Joe Dunbar, who works in downtown Portland, is also a regular customer and he recommends Kamasouptra to anyone looking for a “yummo” lunch. Two of his favorite flavors are the beer and cheddar soup, and the grilled cheese and tomato soup soup.
“But each flavor has something different and unique to offer,” he says. “So you can never go wrong there.”
On one recent day, customers’ choices included both the beer and cheddar and the grilled cheese and tomato soups, along with cock a leekie soup, maple-roasted butternut squash soup (smooth and creamy with a slight kick to it), roasted zucchini soup, and the signature Kamasouptra chili. A bowl of soup costs $5.50 and comes with a huge roll made from Portland Pie pizza dough. Eight of the nine soups on this particular day were either vegan or vegetarian and four were also gluten-free. The vegetarian chili, among the most popular, consists of black turtle and red kidney beans, corn, roasted red peppers, pablano and jalapeno peppers, cumin, chili, fresh lime, and cilantro. It sits on the stove for a good 6-8 hours, Jerome says, before it’s ready to be served.
“There’s a lot going on with that soup,” says Jerome as he takes a break from stirring the giant pot that provides a side show of sorts for customers. “Now it needs to mellow out.”

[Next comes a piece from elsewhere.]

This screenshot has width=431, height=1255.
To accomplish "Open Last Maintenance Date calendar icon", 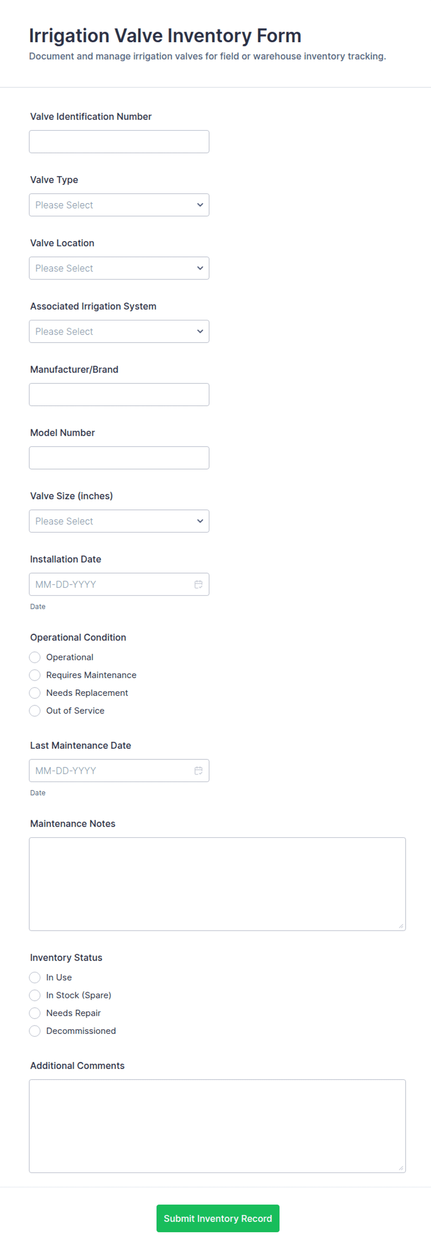I will tap(198, 770).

Speaking of mellow, Jerome may be as passionate about soup as Seinfeld’s infamous “Soup Nazi” was, but he is far from a fuhrer when it comes to his customers. The soup maker encourages dawdling, questions, and conversations about their soup. Kamasouptra even takes suggestions.
A laid-back style doesn’t mean Jerome and Kinney aren’t painstaking about their work. When they first moved to Portland, they would leave their day jobs and work all night cooking soup to deliver to their wholesale customers in the morning. Jerome and his wife just had a baby, but he still puts in 12-hour days. “I just love it,” he says.

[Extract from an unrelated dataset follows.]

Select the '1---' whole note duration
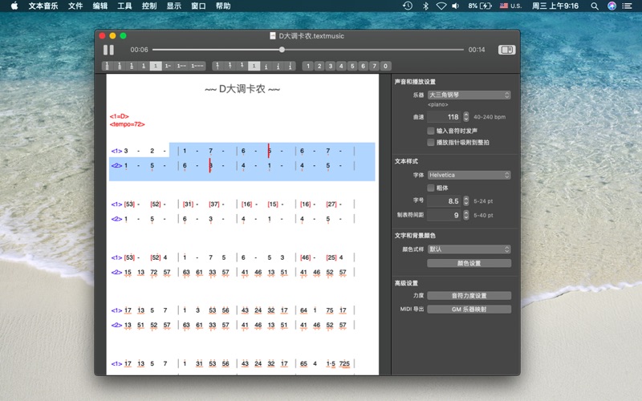This screenshot has height=401, width=642. coord(197,66)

While they enjoyed their time as chefs in major restaurants, they are happy to be concentrating all their time and energy on a small segment of their former lives. They buy fresh produce from the local farmers market every Wednesday in Monument Square and from farms such as Snells in Standish and Carlin’s Family Farm in Windham. Jerome is a fan of the book “The Exaltation of Soup,” and the author’s website, Soupson.com, which dispenses not only recipes but wisdom about the art of making and eating soup.

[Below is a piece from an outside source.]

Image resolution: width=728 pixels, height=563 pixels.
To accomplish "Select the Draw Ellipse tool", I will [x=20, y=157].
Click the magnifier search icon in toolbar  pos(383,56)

“In restaurants, soup is never the focus. It’s usually made from whatever is left over,” says Jerome. “Doing just soup means we’re focused on it.”
With winter upon us, Jerome says he, Kinney and his sister are actually a little nervous about keeping up with the demand for their soup that the weather will undoubtedly bring. The fact that they’ve been written up in the New York Times and that they came in second in the recent People’s Choice chowder contest for their clam chowder (wonderfully creamy without being too thick) have only added to the buzz about their soups.
“We’ve been bulking up orders and working a few extra hours,” says Jerome. They have plans to incorporate game meat from local hunters into their winter recipes, moose, venison, and maybe even a bear stew. “There’s no boundaries, no limits, to making soup. Your imagination is the only limit,” Jerome says.
But while they work to keep up with the growing demand, Kamasouptra’s goal is still a bowl of soup their customers can relax with.
“It’s a warm bowl in your hands on a cold day,” says Jerome. “It’s cozy.”